Data Breach, Cambridge Analytica and Blockchain


We all know that data, our own personal data, is never truly safe and stored away under lock and key and turn a blind eye to what really happens to our data. We of course do care about who has our personal information and what they are doing with it though. The question is, whether blockchain can be the future?

It doesn’t take much delving into the subconscious to remember the Facebook and Cambridge Analytica story which saw over 50 + million Facebook users having their information mined, and the microtargeting of personal information by political campaigns across various jurisdictions.

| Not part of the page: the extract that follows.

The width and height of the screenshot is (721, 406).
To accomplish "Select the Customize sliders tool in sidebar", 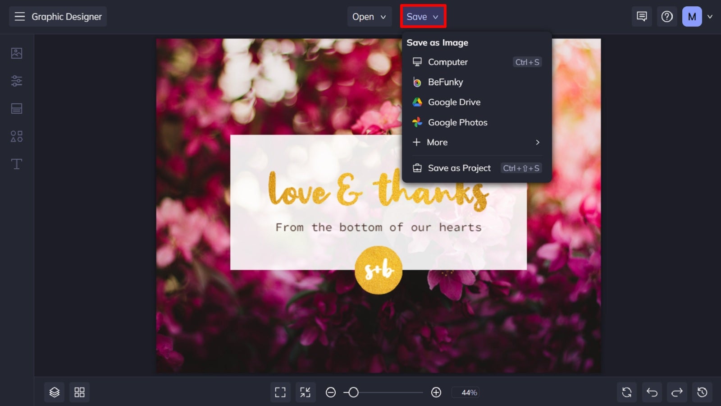I will pos(16,80).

We have previously reported on the use of blockchain technology being an answer to data protection with its use as a database ledger. The increasing concerns for how our data is being protected since the recent media hype allows us legally minded people and blockchain technology followers to point the answer to a method of securing sensitive information using a distributed ledger such as blockchain. This removes the need for centralised guardians that currently ‘apparently’ protect our data, thus removing the potential for cyber attacks that target the data to sell on. More importantly, as previously reported, the implementation of the General Data Protection Regulations has meant that we must conform or be sanctioned, and the application of blockchain for data protection could set itself apart from the rest.

Essentially, data breaches such as the Cambridge Analytica saga would be limited with a decentralised model, because not only would it put the control back in to the user, especially when it comes to social media, but also would have the backing of hashing, encryptions, and more importantly stored independently on every node. The only way to even have the slightest chance of sucking information from a blockchain ledger, would be to have absolute control over most of the nodes within the network (I’d like to see someone achieve that!!!!)

A potential issue

The use of blockchain will need to conform to the implementation of a data protection impact assessment. This is incredibly important to this report, because as a new technology, a risk assessment must be undertaken by the data controller and as highlighted in previous reports, this may be difficult to ascertain when there are co-controllers involved. If the impact assessment is carried out and identifies the ledger as a high risk, it will be referred to the Information Commissioners Office (ICO) for consideration. They highlight on their website that they will give written advice within eight weeks, or 14 weeks in complex cases. In appropriate cases they may issue a formal warning not to process the data or ban the processing altogether. This authoritative statement would arguably be difficult to implement for a blockchain database because it is not something that is centralised and easily shut down. Consider the impact of a blockchain that holds sensitive information on a public ledger and deemed high risk, and the ICO attempting to identify all nodes on the network and trying to block each one systematically. It would be an impossible task, offering an insight into the dangers of trying to control a ledger that is designed to be uncontrollable. However, it is not being suggested that there should or can be no such onus on the users, controllers or processors to undertake a data protection impact assessment. On the contrary, it is very necessary and certainly important to ensure compliance with the GDPR and a data subject’s personal information to be able to legitimise the use of blockchain and convince users that it is safe and above board.

Also, note that a blockchain will not always solely hold the personal data solely so an impact assessment will need to be broken down. It is possible for the use of ‘off chains’ to work along-side a blockchain network and hold much larger data than stored on the block. Off chains are essentially separate databases which are stored locally and linked to the blockchain. An example would be when someone wishes to upload a document, or medical record to the blockchain, it will act as a transaction, with an I.D, using a smart contract that holds a description of the document, and its accompanying hash. This is cleverly validated by the smart contract and then the document will then be uploaded to the external database. The transaction will have a digital signature and time stamp of confirmation. The external database will naturally have its own security but may also have its own impact assessments to ensure its compliance with data protection regulations.


A complex change, but potentially a necessary one. The use of centralised bodies holding information is like dangling a carrot, inviting attackers in to steal information. As soon as people get their heads round this new technology, and start considering its potential, apply the relevant law and protective measures, it could be arguable the best infrastructure to keep individual’s data protected in the future.